Excision specimens of any potential liposarcoma should be carefully observed and sampled, because tumour diagnosis and grading may depend on features that are focal within the specimen. Resections from retroperitoneal/paratesticular sites, in particular, should be thoroughly sampled and assessed to avoid misdiagnosis of DDL as malignant fibrous histiocytomas (MFH) or undifferentiated pleomorphic sarcomas (UPS) which they can morphologically mimic. When compared with UPS or leiomyosarcomas, DDL have a lower tendency toward local recurrence and metastasis [8]. Most of the DDL samples show areas of WDL allowing for its accurate diagnosis as seen in our case. Furthermore, with a growth rate of 1.1cm/month, our case fits with the clinical course of DDL.

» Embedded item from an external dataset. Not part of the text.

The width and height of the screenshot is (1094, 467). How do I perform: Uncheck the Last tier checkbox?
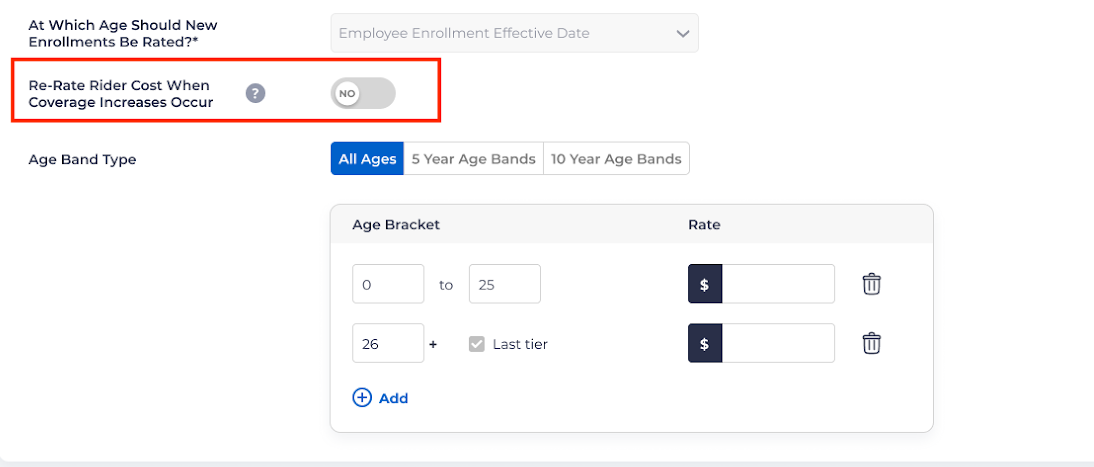(x=477, y=344)
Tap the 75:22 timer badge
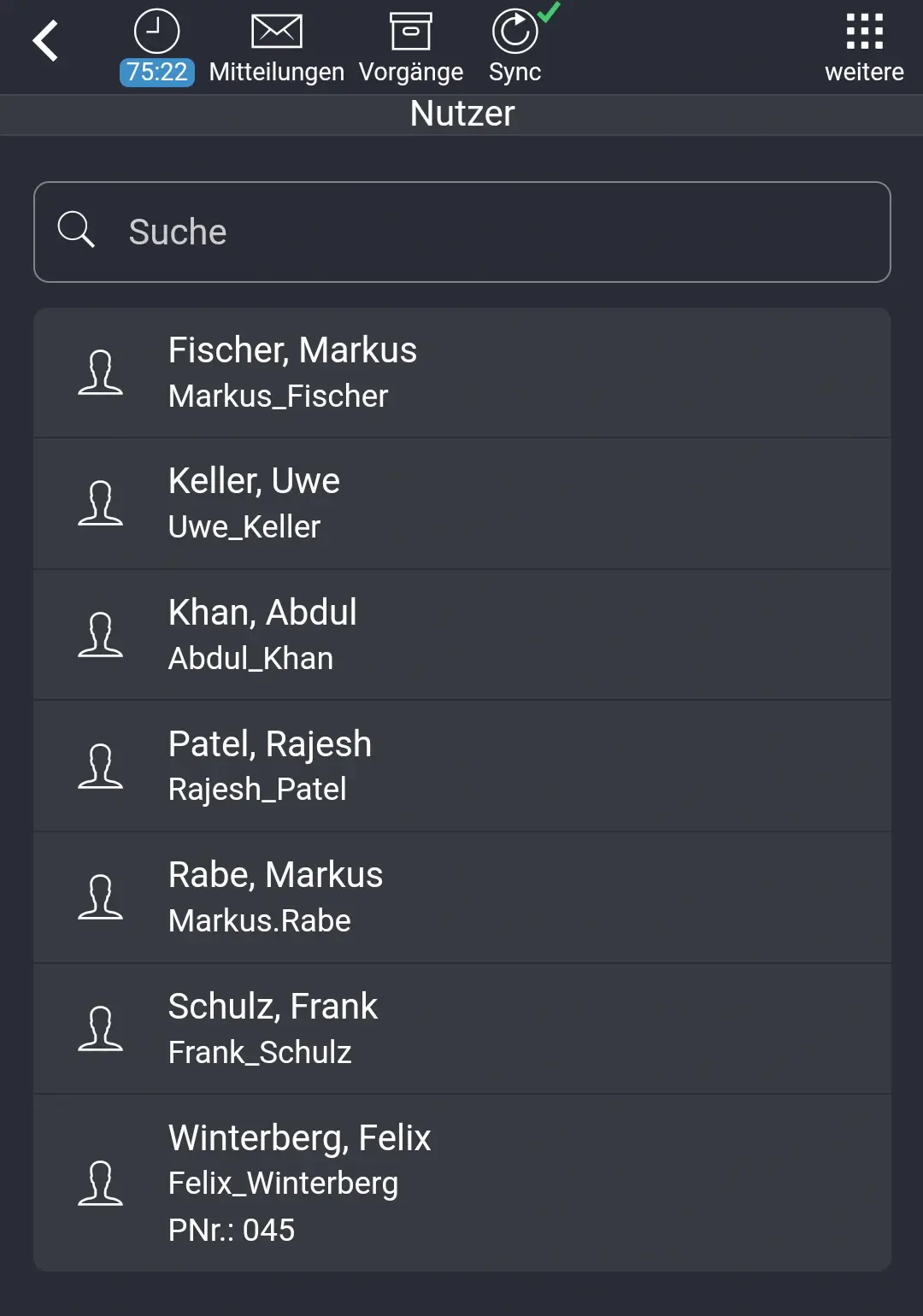 (156, 72)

Clinical diagnosis of PLS is difficult as it presents similarly to inguinoscrotal hernia and lipoma in the form of painless left inguinoscrotal mass. Therefore, radiological imaging is required to guide diagnosis. USS can help identify solid, hyperechoic and heterogenous lesions but cannot accurately distinguish lipoma from a small liposarcoma [3]. In our case, lack of clinical suspicion, misdiagnosis of hernia on USS and delayed surgical intervention attributed to the poor patient outcome. MRI remains the gold standard investigation for soft tissue tumours as it helps characterise and delineate the degree of local tumour extension and thereby staging [3]. MRI was not performed in our case pre-operatively as PLS was not suspected initially.

There is no universal consensus on the management of giant PLS due to its rarity. Radical orchidectomy, wide local excision and high ligation of the spermatic cord provide the best outcome [2]. Three-year local-recurrence-free survival has been reported to be 100% for negative margins and 29% for positive margins [2]. Risk factors for local recurrence include de-differentiated subtype, high-grade disease, and tumour size >5cm. Repeat wide local excision is often required to manage local recurrence [9]. The value of adjuvant therapy remains debatable. Combined surgical treatment and adjuvant radiotherapy have been recommended for patients with a high risk of locoregional recurrence or positive margins in a cohort study [9]. The value of chemotherapy is to be determined, as no large clinical trials on PLS have been conducted yet.

Our case highlights that DDL is associated with a high rate of local recurrence and metastasis, in comparison to WDL which is of better prognosis. Therefore, any suspicious fat swelling should be investigated appropriately, even if asymptomatic, and excised promptly to prevent progression into DDL.

Conclusions

Giant PLS is a rare entity and is often misdiagnosed resulting in treatment delay. The gold standard imaging for PLS is MRI, with definitive diagnosis provided by histopathological studies. Radical orchidectomy and high ligation of spermatic cord should be performed as soon as possible if PLS is clinically suspected, to prevent progression of WDL to DDL. Regular follow-up is needed in cases of DDL in view of its metastatic potential. Chemoradiotherapy can be offered on an individual basis, although the evidence in literature remains limited.